*EXERCISE TASK A*
Copy the records word for word, starting at their first line and ending with the line that contains "click(424, 33)".

*ARTICLE*
BARCLAYS GLOBAL INVESTORS, N.A.
     And its Subsidiaries:
     BARCLAYS GLOBAL FUNDS ADVISORS
     BARCLAYS GLOBAL INVESTORS SERVICES

CODE OF ETHICS


INTRODUCTION

Barclays Global Investors, N.A. and its subsidiaries Barclays Global Funds
Advisors (BGFA) and Barclays Global Investors Services (BGIS), collectively
referred to as "BGI", have adopted the following Code of Ethics regarding
personal securities transaction policies and procedures intended to prevent
their US officers, directors and employees from engaging in any fraudulent or
manipulative acts with respect to accounts managed or advised by BGI as set
forth in SEC 17 CFR 270 Rule 17j-1, SEC 17 CFR 275 Rule 204-2 and OCC Regulation
12 CFR 12.7. Policies and Procedures on Insider Trading and Chinese Walls are
included in Appendix A.

*EXERCISE TASK B*
Based on the code of ethics introduction, answer yes or no to each statement and quote the words that decide it: (i) The code is meant for the US officers, directors and employees of BGI. (ii) The policies on insider trading and Chinese walls are in Appendix B. (iii) BGIS is the abbreviation for Barclays Global Investors Services.

*RECORD EXCERPTS*

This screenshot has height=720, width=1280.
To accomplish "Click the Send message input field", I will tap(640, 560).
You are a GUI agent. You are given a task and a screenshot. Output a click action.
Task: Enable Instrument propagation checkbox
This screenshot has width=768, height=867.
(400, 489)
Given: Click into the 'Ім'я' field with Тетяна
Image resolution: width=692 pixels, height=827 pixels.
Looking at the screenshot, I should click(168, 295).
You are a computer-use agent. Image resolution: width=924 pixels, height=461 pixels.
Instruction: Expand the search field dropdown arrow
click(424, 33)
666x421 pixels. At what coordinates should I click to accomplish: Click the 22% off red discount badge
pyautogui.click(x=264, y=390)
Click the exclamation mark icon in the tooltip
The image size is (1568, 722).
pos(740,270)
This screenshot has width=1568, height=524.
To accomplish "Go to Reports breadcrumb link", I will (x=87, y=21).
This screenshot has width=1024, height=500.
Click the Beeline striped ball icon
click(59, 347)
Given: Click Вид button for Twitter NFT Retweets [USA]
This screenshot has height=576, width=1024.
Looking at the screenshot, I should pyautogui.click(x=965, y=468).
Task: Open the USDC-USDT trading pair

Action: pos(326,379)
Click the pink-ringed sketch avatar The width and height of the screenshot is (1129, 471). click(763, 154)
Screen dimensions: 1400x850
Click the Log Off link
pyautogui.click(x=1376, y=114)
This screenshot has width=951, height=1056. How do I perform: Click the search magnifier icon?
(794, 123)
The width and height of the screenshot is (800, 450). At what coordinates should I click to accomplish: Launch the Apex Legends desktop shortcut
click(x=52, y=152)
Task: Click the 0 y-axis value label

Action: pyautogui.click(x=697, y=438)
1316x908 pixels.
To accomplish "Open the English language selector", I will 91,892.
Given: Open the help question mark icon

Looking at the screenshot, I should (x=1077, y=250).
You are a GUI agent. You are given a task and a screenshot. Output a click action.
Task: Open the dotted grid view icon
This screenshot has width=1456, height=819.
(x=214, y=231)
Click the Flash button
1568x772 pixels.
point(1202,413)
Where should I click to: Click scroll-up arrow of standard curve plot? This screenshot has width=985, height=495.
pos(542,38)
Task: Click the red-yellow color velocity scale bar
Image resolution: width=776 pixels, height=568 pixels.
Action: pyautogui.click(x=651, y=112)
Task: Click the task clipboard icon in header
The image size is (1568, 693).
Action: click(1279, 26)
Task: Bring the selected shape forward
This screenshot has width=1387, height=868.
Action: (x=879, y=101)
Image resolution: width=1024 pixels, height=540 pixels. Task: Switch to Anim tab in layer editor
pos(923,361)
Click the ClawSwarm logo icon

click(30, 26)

*EXERCISE OUTPUT A*
This screenshot has height=720, width=1280.
To accomplish "Click the Send message input field", I will tap(640, 560).
You are a GUI agent. You are given a task and a screenshot. Output a click action.
Task: Enable Instrument propagation checkbox
This screenshot has width=768, height=867.
(400, 489)
Given: Click into the 'Ім'я' field with Тетяна
Image resolution: width=692 pixels, height=827 pixels.
Looking at the screenshot, I should click(168, 295).
You are a computer-use agent. Image resolution: width=924 pixels, height=461 pixels.
Instruction: Expand the search field dropdown arrow
click(424, 33)

*EXERCISE OUTPUT B*
(i) Yes: "their US officers, directors and employees"
(ii) No: "Policies and Procedures on Insider Trading and Chinese Walls are included in Appendix A."
(iii) Yes: "Barclays Global Investors Services (BGIS)"